La vita a Jiegao (il conglomerato urbano Jiegao/Muse, nella foto, è sino-birmano), zona di sviluppo economico di Ruili, nel sud-ovest della provincia dello Yunnan, è tornata alla normalità dopo i gravi perturbamenti della settimana precedente causati da quanto sta accadendo in Myanmar.

Il commercio al confine tra lo stato di Shan, nord del Myanmar e la Cina è ripreso, ha detto il ministero delle Informazioni del Myanmar il 28 novembre. Anche se l’attività economica al confine è stata gradualmente ripristinata, solo un piccolo numero di birmani può entrare in Cina per la vendita di prodotti agricoli, come le angurie, prosegue il giornale cinese. La popolazione, però, la notte continua a udire conflitti a fuoco in svolgimento dal lato birmano. Gli scontri tra i gruppi etnici armati e le truppe governative del Myanmar, che hanno avuto inizio il 20 novembre, sono continuati in questi giorni, riporta invece il Myanmar Times; secondo il giornale, il conflitto ha intrappolato 2000 persone vicino al confine tra Cina e Myanmar a Hai Kaung, nel Myanmar; mentre circa 3500 cittadini del Myanmar sono già fuggiti in Cina.

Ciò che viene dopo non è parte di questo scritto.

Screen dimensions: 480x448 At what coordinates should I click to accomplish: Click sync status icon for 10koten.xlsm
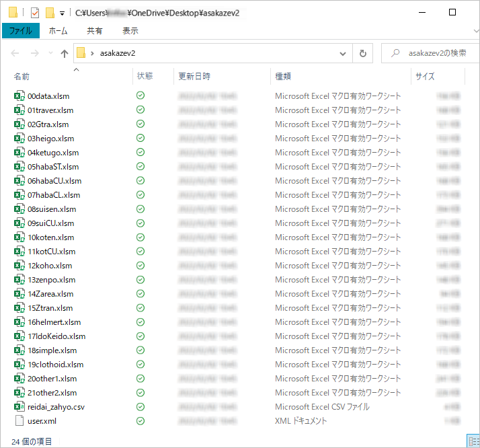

Circa 800 membri dei quattro gruppi militanti etnici nello Shan hanno lanciato attacchi coordinati sulle posizioni governative nella zona di frontiera di Muse, riportava Xinhua.

Le esportazioni di legname e di prodotti agricoli dal Myanmar alla Cina sono state gravemente colpite dal conflitto, così come le esportazioni di macchinari e materie prime provenienti dalla Cina alla nazione dell’Asia meridionale, e il conflitto ha fatto salire il prezzo degli smeraldi in Cina.

Gli scambi commerciali tra il Myanmar e la Cina erano aumentati nei primi cinque mesi del 2016, raggiungendo i 2.3 miliardi di dollari, secondo i dati diffusi dal ministero del Commercio del Myanmar a settembre 2016.